Stored data:
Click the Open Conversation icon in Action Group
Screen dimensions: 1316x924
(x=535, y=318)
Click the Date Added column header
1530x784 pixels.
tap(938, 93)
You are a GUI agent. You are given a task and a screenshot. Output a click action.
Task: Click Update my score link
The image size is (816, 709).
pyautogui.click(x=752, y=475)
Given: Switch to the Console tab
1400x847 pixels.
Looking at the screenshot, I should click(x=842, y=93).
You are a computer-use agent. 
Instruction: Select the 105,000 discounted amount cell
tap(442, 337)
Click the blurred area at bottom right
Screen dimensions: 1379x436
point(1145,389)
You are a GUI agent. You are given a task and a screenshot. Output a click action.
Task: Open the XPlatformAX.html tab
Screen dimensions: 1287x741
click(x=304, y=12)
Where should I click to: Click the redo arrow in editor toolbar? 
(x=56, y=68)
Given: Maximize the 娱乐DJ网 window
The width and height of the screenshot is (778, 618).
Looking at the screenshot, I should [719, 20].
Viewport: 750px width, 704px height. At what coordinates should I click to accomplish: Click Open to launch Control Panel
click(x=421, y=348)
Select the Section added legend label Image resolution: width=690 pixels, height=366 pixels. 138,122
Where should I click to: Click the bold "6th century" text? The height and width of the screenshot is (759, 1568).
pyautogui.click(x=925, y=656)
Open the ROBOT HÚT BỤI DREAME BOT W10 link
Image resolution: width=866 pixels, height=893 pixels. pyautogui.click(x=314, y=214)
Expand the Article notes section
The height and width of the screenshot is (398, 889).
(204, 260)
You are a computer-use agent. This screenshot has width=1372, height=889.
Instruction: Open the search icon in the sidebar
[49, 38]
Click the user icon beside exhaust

YOUR OBJECTIVE:
Return every line of the stored data above verbatim, with no changes.

THE RESPONSE:
Click the Open Conversation icon in Action Group
Screen dimensions: 1316x924
(x=535, y=318)
Click the Date Added column header
1530x784 pixels.
tap(938, 93)
You are a GUI agent. You are given a task and a screenshot. Output a click action.
Task: Click Update my score link
The image size is (816, 709).
pyautogui.click(x=752, y=475)
Given: Switch to the Console tab
1400x847 pixels.
Looking at the screenshot, I should click(x=842, y=93).
You are a computer-use agent. 
Instruction: Select the 105,000 discounted amount cell
tap(442, 337)
Click the blurred area at bottom right
Screen dimensions: 1379x436
point(1145,389)
You are a GUI agent. You are given a task and a screenshot. Output a click action.
Task: Open the XPlatformAX.html tab
Screen dimensions: 1287x741
click(x=304, y=12)
Where should I click to: Click the redo arrow in editor toolbar? 
(x=56, y=68)
Given: Maximize the 娱乐DJ网 window
The width and height of the screenshot is (778, 618).
Looking at the screenshot, I should [719, 20].
Viewport: 750px width, 704px height. At what coordinates should I click to accomplish: Click Open to launch Control Panel
click(x=421, y=348)
Select the Section added legend label Image resolution: width=690 pixels, height=366 pixels. 138,122
Where should I click to: Click the bold "6th century" text? The height and width of the screenshot is (759, 1568).
pyautogui.click(x=925, y=656)
Open the ROBOT HÚT BỤI DREAME BOT W10 link
Image resolution: width=866 pixels, height=893 pixels. pyautogui.click(x=314, y=214)
Expand the Article notes section
The height and width of the screenshot is (398, 889).
(204, 260)
You are a computer-use agent. This screenshot has width=1372, height=889.
Instruction: Open the search icon in the sidebar
[49, 38]
Click the user icon beside exhaust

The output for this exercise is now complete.